* [What this task involves]:
Go to the line that contains "Screen dimensions: 1512x576" in the records below and repeat it, and each line after it, exactly through the end, omitting pictures.
**** Input records
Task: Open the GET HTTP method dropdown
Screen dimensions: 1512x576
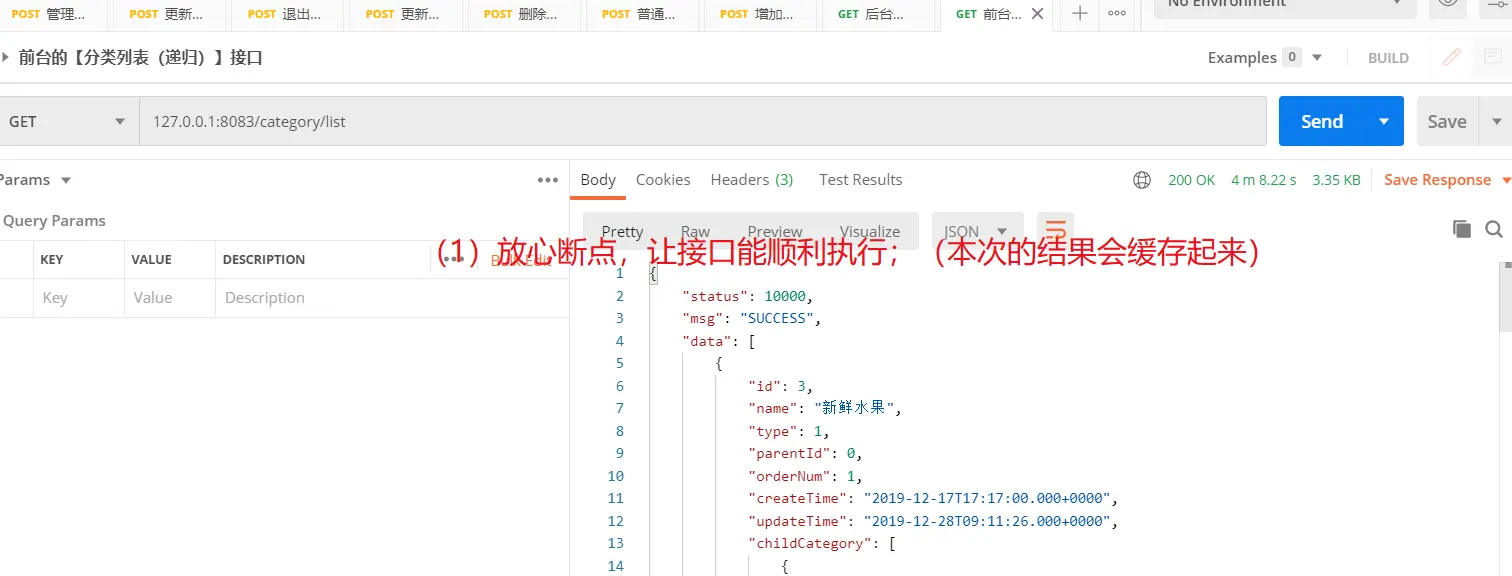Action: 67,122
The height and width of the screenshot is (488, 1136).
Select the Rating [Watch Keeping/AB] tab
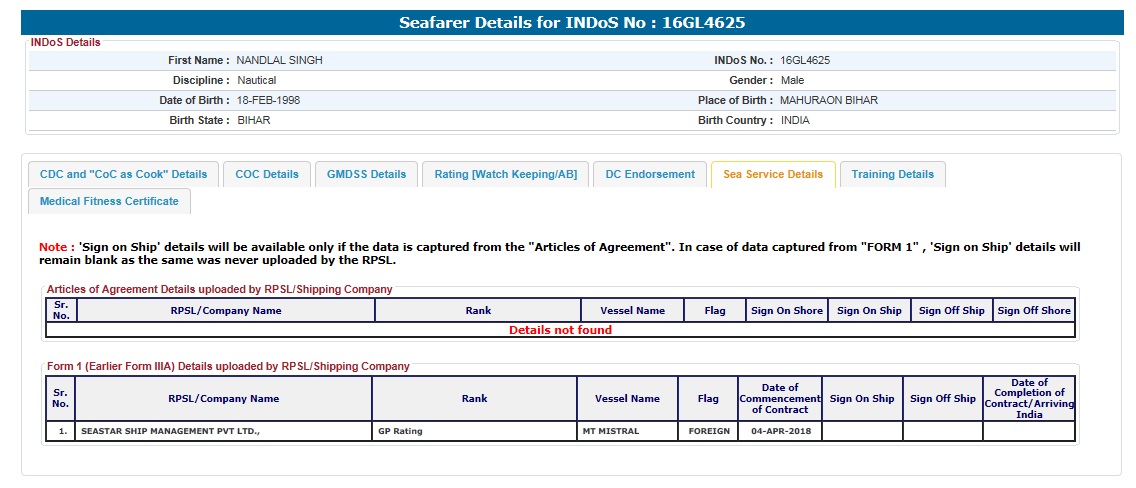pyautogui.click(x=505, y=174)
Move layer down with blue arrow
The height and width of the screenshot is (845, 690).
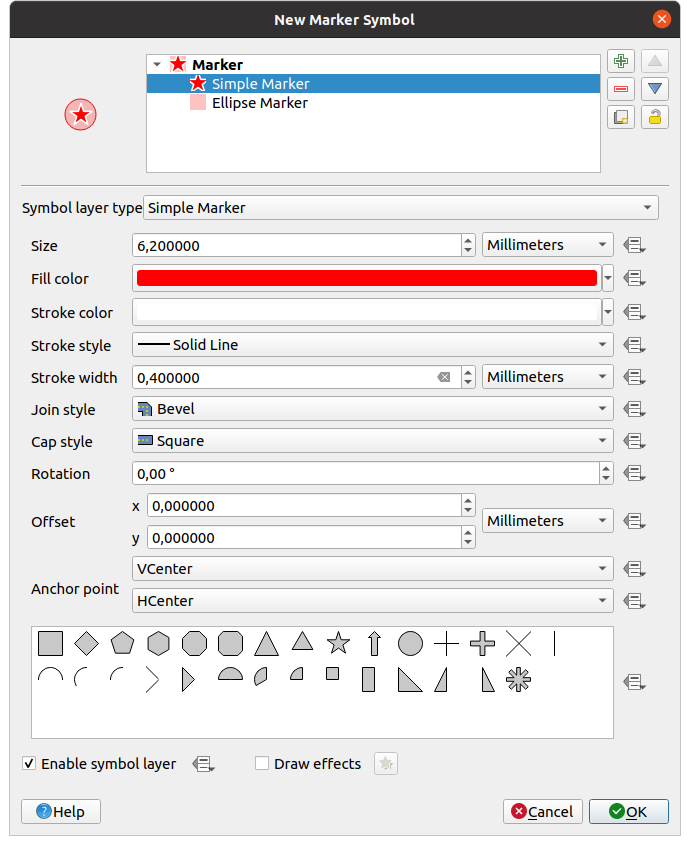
********
* [Answer to the exercise]:
Screen dimensions: 1512x576
Action: 67,122
The height and width of the screenshot is (488, 1136).
Select the Rating [Watch Keeping/AB] tab
pyautogui.click(x=505, y=174)
Move layer down with blue arrow
The height and width of the screenshot is (845, 690).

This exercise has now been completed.